At best, Tucker exhibited, then admitted to, astonishingly poor judgment. And that alone is a fireable offense.
But there's no doubt this episode will ultimately spell Tucker's demise at MSU, if not for one reason and one reason only — Michigan State simply cannot, must not, and, ultimately, will not abide by another sexual misconduct scandal.
This university is only a few years removed from one of, if not the worst-ever sex-abuse scandals in all of sports, where former MSU physician Larry Nassar sexually assaulted hundreds of young women over the course of nearly two decades. Michigan State has undertaken significant measures to atone for and prevent any further such sex crimes from occurring on its campus ever again, including paying a record half-billion-dollar settlement to Nassar's victims, as well as many wide-ranging policy changes throughout the entire institution.
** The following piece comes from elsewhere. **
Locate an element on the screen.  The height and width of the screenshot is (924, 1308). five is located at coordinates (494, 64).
But even at a post-Nassar MSU, the university is still experiencing turbulence. Within the past year, the school's business college dean was forced to resign for allegedly failing to properly report an administrator's alleged sexual misconduct against a student at an off-campus function. This matter with Tucker is just the latest setback and embarrassment for MSU as it desperately tries to move forward.
A hearing to determine whether Tucker violated the university's policy against sexual harassment and exploitation will be held during MSU's bye week on Oct. 5 and 6, according to USA Today. The result of the hearing could cost Tucker the $80 million remaining on the 10-year, $95 million extension he signed back in 2021. His contract, which is set to run through 2031, stipulates that he can be fired for cause due to "conduct which, in the University’s reasonable judgment, would tend to bring public disrespect, contempt or ridicule on the University.”
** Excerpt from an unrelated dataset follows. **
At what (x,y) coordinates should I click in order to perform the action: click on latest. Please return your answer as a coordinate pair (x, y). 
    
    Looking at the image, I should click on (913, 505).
This is an important time in Michigan State's nearly 200-year history, particularly as it fledges in the wake of the Nassar scandal and attempts to restore faith in the safety of its campus community. The last thing this school needs right now is its head football coach, one of the most prominent and recognizable representatives of the university, to be mired in his own sex scandal, accused of re-victimizing a survivor of the very same trauma MSU is working so hard to stamp out.
I don't know if Tucker did what Tracy accused him of doing. But I don't need to know that to recognize that he should be fired.
People are entitled to conduct themselves however they so choose in their personal lives. But for public figures, such as a head football coach at a major Power Five school, that personal life isn't private. Whether they like it or not, people in those situations are constantly representing the institutions for whom they work. That's part of the trade-off that comes with an ever-visible position that affords unfathomable status and salary.
Translation: A big-time college football coach can't be implicated in a messy extramarital affair, let alone one involving serious accusations of sexual misconduct.
Keep in mind, too, that part of Tucker's job at the helm of the Spartan football program is to lead by example. Football coaches constantly preach integrity, respect, and selflessness, among other easier-said-than-done ethics, to their players. Do the actions Tucker admitted to before Title IX investigators satisfy his own standards? Obviously not. Shouldn't he measure up to the same expectations he has for his players? Obviously yes.
In this day and age, there should be no tolerance for this kind of thing anywhere. At Michigan State, which has experienced more than its fair share of sexual misconduct controversy lately, that's especially true. MSU is trying to rebuild faith in its institutions and repair trust with its community. It can't do that and indulge Tucker at the same time. It's one or the other.
MSU should make a statement that it's serious about moving forward. This incident should cost Tucker his job. I suspect it will, and he'll have no one to blame but himself.